## WHAT YOU NEED TO DO
Reproduce the following text on green politics and neoliberalism word for word, in full.

## SOURCE EXCERPT

Green Politics and Neoliberalism, by David Toke, is a ground‐breaking text, first because of its arguments that green politics is about much more than the environment and, second, because of the argument that green politics is a credible alternative to neo‐liberalism.

Neo‐liberalism, which shuns co‐operation in favour of social division and excessive competition, can be criticized for the social and individual stress which it causes. These failings can be analysed by extending the green critique of the external costs of economic growth to criticise the social costs of excessive competition. The book uses empirical examples drawn from the USA and the UK.

Some of the key themes discussed in the book are discussed in the October issue of The Political Quarterly, the leading UK politics journal. In this article, as in the book, Toke discusses how green radicalism poses a more credible alternative to neo‐liberalism compared to the discredited hard left, which is seen as promoting an inferior method of achieving the same materialist aims as neo‐liberalism.

The book begins with a discussion of how the success of green arguments in changing ideas about environmental policy can be effectively studied through the analysis of discourse. Toke continues with a critique of dominant, materialistically‐based notions of rational choice which are used to analyse politics and demonstrates how green politics seeks to re‐interpret people’s self‐interests. He then looks at how, in both theoretical and practical terms, green politics can present an effective alternative to neo‐liberalism.

Toke concludes by discussing how a non‐materialist rationality can be combined with a notion of human progress which puts health and wellbeing before material objectives.

## SOURCE DATA
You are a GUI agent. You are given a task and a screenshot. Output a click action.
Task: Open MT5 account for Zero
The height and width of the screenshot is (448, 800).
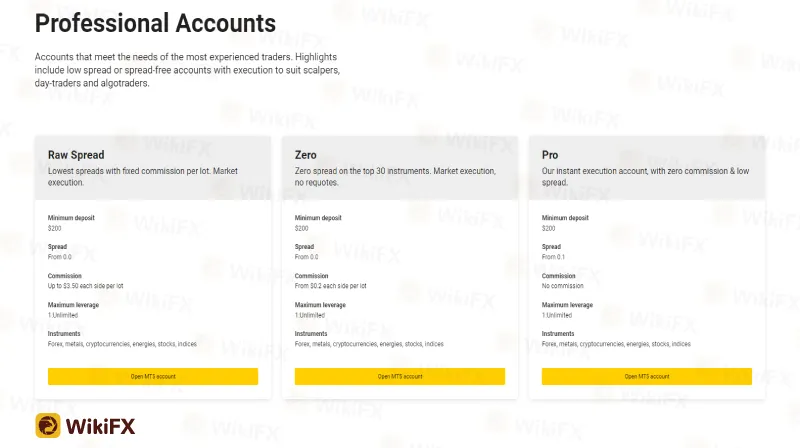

## ANSWER TO THE PROBLEM
Green Politics and Neoliberalism, by David Toke, is a ground‐breaking text, first because of its arguments that green politics is about much more than the environment and, second, because of the argument that green politics is a credible alternative to neo‐liberalism.

Neo‐liberalism, which shuns co‐operation in favour of social division and excessive competition, can be criticized for the social and individual stress which it causes. These failings can be analysed by extending the green critique of the external costs of economic growth to criticise the social costs of excessive competition. The book uses empirical examples drawn from the USA and the UK.

Some of the key themes discussed in the book are discussed in the October issue of The Political Quarterly, the leading UK politics journal. In this article, as in the book, Toke discusses how green radicalism poses a more credible alternative to neo‐liberalism compared to the discredited hard left, which is seen as promoting an inferior method of achieving the same materialist aims as neo‐liberalism.

The book begins with a discussion of how the success of green arguments in changing ideas about environmental policy can be effectively studied through the analysis of discourse. Toke continues with a critique of dominant, materialistically‐based notions of rational choice which are used to analyse politics and demonstrates how green politics seeks to re‐interpret people’s self‐interests. He then looks at how, in both theoretical and practical terms, green politics can present an effective alternative to neo‐liberalism.

Toke concludes by discussing how a non‐materialist rationality can be combined with a notion of human progress which puts health and wellbeing before material objectives.